I didn’t know why my family needed a fresh start and wasn’t about to ask. I didn’t bring to my mother’s attention that it would be hard to get to Sunday dinner at her parents’ house every weekend. Or that she was cold when the thermostat dropped below 70 Fahrenheit. Or that our car probably wouldn’t make the eighty-eight-hour, 4,475 mile drive. I was a kid. I ate my Cheerios.
“Maybe I should write to the Alaskan Chamber of Commerce.” She scribbled a note to herself, and I left the kitchen while her list of names of towns and cities kept growing.
A few weeks later, the “Visit Alaska” brochures arrived. My mother and father read them cover-to-cover.
“Look at the antlers on this moose, babe,” my dad.
“They’re looking for road crews to build highways,” my mom.

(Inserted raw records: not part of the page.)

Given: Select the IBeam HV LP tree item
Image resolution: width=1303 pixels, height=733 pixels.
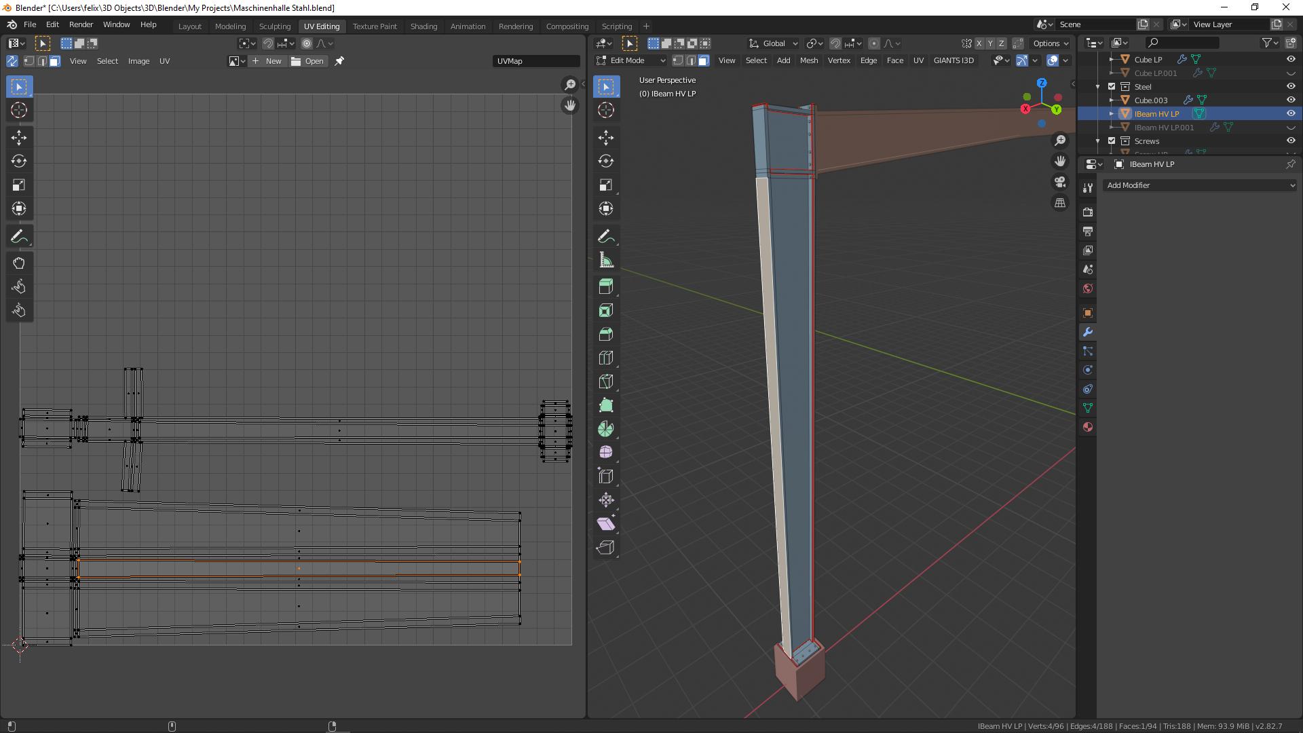Looking at the screenshot, I should click(x=1157, y=113).

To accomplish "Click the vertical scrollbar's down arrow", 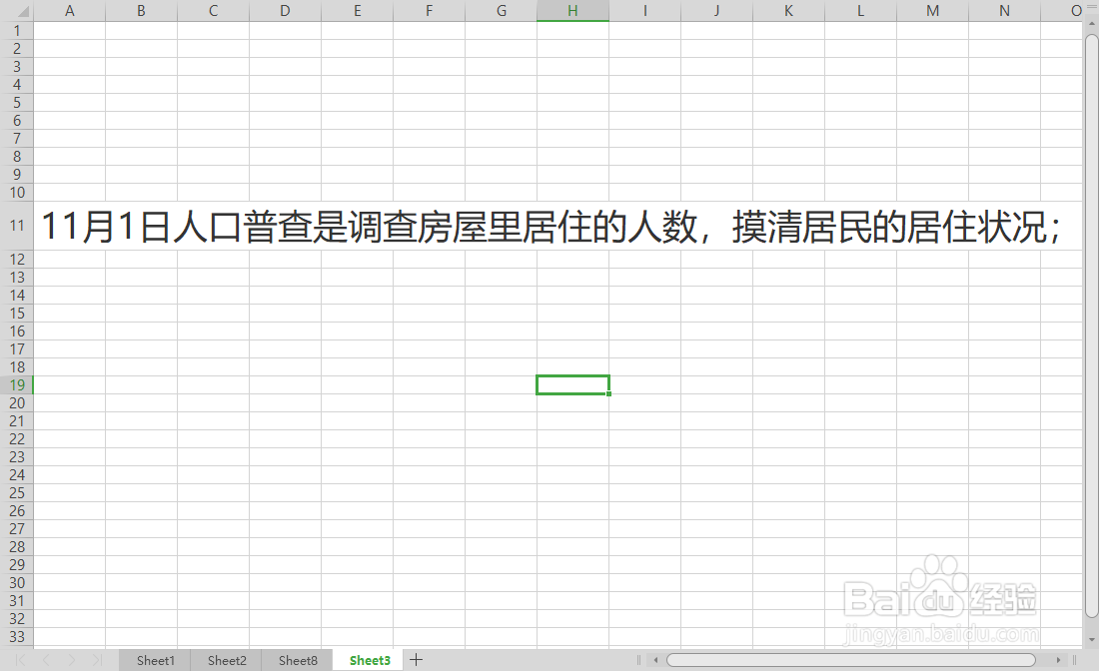I will (x=1090, y=639).
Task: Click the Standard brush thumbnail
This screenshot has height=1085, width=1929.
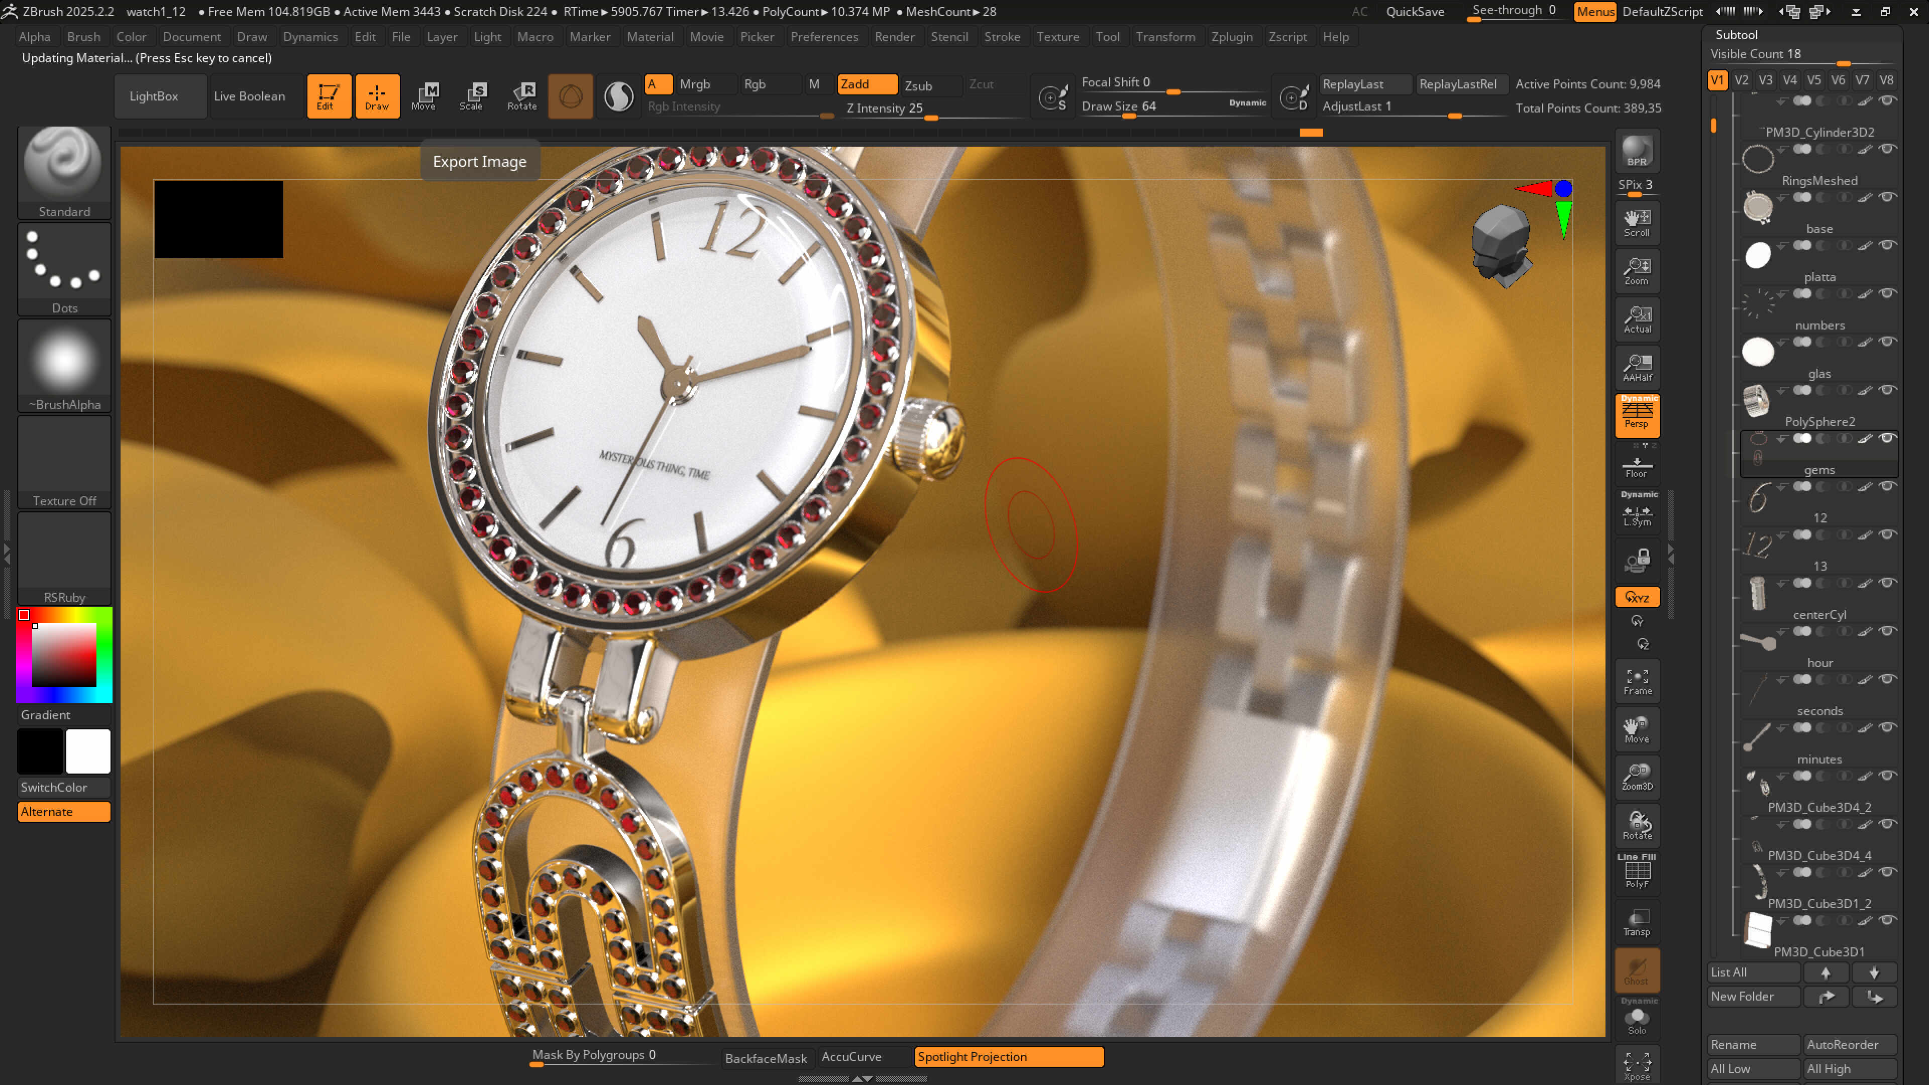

A few more weeks passed. The brochures moved to the end tables in the den and soon were stained with coffee cup rings. Next stop, was top of the pile of old newspapers ready for the trash. The letter from the Chamber of Commerce was spared, moved to the napkin holder where my parents stacked the mail. Behind it was a big manila envelope I hadn’t seen before. What was in it. I could open it and never hear the end of why was I looking at things that weren’t mine for the rest of my life or I could pray that the envelope didn’t hold four plane tickets to the frozen north. Alaska was looking to grow its population and fast. I chose to pray.
I couldn’t sleep. I couldn’t eat. I almost puked on the morning my mother and father, holding that big envelope I’d seen in the kitchen, called me and my brother into the living room for a talk. My mother was thirty-six. My father was thirty-eight. They both blushed when my mother said, “I’m having a baby.” I cried. My mother asked if I was okay. “Yes, I’m happy.” And I was and grateful, so grateful for this new baby. At thirty-six in 1959, my mother was considered an older, high-risk pregnancy, and she was also a nervous wreck. At ten, I knew her well enough to know pioneering would be off the table with a brand new baby. Alaska was a no-go. My prayers had been answered.